Gary Rinsem

Antique TV Sets
by Gary Rinsem
Dec 2020

According to the internet, the 1928 Baird television was the first ever commercially available TV. Those two circles on the front are the speaker and the screen. I'm sure there's far more to the story, but it's not important enough to me to research any more than I have. As a kid the bug man liked me because I asked questions about his bug spraying career. One month he brought me an old TV like the brown metal TV in the pictures. Mine was blue, a different model year. I've often remembered the bug man and his gift. Over the years I have searched the internet for it a few times, but found nothing without brand and model number. Today I found it by pure chance. YIPEE! I know I had it in my bedroom for about eight years, but only remember watching it two times, about five weeks apart. Those two memories are so special to me that the TV has stuck in my mind since 1975. The most special girl in the world lay in bed with me to eat popcorn and watch an old movie. It's one of my very important memories of us together. The other memory is from the night we met. I had been laying in bed watching that old TV and got frustrated with the difficulty of keeping it fine tuned. I lost interest in the TV show and went to the dance at school. That's where Tami and I met. Not that it's important, nothing here is, but the TV was a 1956 GENERAL ELECTRIC 14T009. The 14 is for 14 inch screen. I found a TV nut web page where he claimed it's really only a 12" screen.

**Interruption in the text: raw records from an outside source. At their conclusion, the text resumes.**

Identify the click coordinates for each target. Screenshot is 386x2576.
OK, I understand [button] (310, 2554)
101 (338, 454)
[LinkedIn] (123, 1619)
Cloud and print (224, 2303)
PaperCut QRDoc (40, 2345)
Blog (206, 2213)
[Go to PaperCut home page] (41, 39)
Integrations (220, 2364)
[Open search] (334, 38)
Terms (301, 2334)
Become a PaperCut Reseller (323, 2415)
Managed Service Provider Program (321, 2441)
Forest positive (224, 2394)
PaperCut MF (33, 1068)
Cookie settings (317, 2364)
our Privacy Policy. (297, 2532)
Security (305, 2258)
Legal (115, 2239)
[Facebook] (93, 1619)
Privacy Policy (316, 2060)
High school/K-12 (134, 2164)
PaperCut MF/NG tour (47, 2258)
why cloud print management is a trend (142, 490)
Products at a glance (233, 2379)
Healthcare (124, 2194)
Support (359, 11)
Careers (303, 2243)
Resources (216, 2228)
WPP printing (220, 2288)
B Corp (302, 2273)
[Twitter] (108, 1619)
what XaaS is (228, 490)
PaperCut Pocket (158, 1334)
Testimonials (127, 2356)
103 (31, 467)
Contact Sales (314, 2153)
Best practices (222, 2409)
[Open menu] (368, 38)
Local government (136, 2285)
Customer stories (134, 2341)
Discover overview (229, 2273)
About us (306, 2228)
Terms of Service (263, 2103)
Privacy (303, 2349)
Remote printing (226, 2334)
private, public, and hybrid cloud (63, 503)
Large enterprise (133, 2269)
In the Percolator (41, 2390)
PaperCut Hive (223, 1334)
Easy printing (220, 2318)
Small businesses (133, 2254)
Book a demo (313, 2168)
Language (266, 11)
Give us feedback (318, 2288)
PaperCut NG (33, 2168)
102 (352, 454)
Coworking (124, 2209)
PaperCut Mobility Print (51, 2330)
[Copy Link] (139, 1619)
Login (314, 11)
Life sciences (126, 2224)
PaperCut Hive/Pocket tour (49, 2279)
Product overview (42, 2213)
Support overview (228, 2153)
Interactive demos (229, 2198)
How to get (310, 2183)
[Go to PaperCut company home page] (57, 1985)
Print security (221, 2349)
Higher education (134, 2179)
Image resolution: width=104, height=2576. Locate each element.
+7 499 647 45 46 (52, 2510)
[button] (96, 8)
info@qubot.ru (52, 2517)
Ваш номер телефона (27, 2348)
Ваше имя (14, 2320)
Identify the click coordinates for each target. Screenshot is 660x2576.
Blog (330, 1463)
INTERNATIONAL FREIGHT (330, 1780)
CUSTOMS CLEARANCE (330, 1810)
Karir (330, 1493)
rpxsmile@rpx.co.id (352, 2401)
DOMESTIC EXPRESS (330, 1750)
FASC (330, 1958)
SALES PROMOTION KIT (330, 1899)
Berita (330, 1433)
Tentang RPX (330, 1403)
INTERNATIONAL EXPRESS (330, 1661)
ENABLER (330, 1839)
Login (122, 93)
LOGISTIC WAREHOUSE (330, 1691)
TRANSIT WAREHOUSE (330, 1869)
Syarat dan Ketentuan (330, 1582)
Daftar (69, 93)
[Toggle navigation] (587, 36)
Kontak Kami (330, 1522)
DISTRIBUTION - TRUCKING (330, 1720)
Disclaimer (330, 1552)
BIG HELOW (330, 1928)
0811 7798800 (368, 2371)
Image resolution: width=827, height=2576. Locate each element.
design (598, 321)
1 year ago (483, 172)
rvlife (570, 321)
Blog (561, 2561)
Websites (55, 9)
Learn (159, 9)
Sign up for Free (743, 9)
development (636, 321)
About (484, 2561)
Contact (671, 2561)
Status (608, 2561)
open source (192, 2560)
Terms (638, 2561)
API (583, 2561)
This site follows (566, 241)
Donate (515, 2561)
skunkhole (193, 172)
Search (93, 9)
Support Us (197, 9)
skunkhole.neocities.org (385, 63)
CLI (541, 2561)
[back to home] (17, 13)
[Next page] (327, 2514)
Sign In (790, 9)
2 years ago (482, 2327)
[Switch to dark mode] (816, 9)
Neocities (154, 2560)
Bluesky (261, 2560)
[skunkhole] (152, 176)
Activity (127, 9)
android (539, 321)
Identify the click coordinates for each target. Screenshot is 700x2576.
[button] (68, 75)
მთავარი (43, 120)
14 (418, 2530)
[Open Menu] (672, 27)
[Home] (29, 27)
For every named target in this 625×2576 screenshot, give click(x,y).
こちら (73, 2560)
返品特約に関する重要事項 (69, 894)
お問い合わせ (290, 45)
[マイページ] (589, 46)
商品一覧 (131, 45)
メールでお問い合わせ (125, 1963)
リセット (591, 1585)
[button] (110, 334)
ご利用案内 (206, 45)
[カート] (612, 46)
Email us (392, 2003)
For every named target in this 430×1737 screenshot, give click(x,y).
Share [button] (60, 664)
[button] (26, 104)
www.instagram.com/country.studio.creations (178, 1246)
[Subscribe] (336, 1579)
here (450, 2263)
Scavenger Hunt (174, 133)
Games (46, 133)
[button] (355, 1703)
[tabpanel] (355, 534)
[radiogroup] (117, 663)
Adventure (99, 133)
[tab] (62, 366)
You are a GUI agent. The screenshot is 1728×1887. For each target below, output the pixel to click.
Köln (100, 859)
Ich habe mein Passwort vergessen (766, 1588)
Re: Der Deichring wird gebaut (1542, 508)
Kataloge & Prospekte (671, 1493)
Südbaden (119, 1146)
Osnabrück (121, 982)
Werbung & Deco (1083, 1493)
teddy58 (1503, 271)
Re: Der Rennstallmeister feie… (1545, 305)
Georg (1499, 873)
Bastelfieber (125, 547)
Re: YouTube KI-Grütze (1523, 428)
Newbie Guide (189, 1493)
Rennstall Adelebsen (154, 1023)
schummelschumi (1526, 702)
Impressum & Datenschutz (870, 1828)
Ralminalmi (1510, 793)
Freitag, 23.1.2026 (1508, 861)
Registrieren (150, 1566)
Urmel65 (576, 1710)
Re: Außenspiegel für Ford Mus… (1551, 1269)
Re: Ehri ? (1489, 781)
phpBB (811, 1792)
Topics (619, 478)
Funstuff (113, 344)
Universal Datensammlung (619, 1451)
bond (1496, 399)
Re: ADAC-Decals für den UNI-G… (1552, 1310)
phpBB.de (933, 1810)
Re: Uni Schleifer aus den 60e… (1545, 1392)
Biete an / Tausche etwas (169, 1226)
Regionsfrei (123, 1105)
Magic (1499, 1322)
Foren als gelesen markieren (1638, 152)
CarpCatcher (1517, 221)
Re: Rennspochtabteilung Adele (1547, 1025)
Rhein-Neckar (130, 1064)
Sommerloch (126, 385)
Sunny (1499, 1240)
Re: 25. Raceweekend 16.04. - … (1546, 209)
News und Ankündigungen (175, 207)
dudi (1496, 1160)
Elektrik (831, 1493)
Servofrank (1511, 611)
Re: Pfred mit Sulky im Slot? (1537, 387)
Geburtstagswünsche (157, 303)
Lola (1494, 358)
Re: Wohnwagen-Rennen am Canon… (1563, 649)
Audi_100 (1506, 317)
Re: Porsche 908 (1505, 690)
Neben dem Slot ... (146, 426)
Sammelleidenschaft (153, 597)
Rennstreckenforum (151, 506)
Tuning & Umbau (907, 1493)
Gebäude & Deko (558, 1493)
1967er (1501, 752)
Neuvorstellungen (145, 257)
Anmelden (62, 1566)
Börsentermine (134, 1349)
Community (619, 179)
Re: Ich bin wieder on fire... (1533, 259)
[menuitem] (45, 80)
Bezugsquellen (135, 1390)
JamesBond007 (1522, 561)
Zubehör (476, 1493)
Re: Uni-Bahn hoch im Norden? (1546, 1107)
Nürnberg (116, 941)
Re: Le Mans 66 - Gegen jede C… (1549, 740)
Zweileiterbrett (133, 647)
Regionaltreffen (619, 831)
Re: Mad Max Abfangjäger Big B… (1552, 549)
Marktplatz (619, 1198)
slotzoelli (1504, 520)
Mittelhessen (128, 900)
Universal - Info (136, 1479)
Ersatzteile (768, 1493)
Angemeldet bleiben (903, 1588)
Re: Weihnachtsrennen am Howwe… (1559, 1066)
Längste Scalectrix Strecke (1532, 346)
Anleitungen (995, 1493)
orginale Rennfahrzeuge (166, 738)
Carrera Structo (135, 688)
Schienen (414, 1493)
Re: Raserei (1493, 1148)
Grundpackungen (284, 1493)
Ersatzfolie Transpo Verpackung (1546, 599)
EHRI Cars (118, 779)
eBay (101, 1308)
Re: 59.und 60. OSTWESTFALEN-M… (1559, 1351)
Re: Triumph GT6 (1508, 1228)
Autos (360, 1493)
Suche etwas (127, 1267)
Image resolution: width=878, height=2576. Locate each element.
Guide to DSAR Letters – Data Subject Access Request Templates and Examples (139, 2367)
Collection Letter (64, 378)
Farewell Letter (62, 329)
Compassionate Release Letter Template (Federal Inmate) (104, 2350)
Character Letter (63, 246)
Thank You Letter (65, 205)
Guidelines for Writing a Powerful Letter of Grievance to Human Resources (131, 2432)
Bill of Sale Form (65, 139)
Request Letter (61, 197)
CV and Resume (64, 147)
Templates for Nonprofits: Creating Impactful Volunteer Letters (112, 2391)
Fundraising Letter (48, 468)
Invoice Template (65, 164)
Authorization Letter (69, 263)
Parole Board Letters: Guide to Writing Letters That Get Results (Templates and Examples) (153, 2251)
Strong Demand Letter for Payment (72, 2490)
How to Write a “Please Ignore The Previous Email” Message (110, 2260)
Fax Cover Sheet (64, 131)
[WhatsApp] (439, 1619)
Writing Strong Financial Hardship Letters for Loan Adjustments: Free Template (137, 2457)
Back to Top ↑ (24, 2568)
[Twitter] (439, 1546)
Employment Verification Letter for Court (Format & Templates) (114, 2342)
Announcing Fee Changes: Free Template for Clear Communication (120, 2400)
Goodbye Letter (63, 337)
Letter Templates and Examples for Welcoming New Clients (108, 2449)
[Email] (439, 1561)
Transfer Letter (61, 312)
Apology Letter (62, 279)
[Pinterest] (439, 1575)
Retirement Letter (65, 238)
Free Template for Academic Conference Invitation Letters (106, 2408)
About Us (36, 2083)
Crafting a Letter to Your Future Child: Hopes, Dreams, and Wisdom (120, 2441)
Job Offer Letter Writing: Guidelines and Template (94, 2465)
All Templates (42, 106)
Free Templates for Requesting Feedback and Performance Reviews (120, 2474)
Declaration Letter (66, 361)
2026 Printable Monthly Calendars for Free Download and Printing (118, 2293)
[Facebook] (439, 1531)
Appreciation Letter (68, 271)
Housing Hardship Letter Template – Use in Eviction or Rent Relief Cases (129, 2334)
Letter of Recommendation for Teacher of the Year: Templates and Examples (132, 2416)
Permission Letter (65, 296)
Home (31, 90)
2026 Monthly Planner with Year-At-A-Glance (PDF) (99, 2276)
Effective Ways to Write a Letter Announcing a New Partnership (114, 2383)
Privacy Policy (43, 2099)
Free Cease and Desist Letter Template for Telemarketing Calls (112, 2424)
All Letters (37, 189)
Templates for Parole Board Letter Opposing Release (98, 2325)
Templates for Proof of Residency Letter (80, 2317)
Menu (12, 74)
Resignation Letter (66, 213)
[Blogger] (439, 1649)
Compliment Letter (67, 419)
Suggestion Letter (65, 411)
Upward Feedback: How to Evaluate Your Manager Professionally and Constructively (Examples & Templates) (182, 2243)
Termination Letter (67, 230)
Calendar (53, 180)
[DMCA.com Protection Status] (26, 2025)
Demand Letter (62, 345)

GE was doing creative measuring. Below are six pics of a 1939 RCA Television. It's just one of a great many I found in a quick search for antique televisions. The difference between 1928 and 1939 is far greater than you'd expect by looking at the pictures. The Baird is not really Television while the RCA is. The Baird used a completely different technology. We still used the same broadcast technology as the RCA until the recent digital conversion.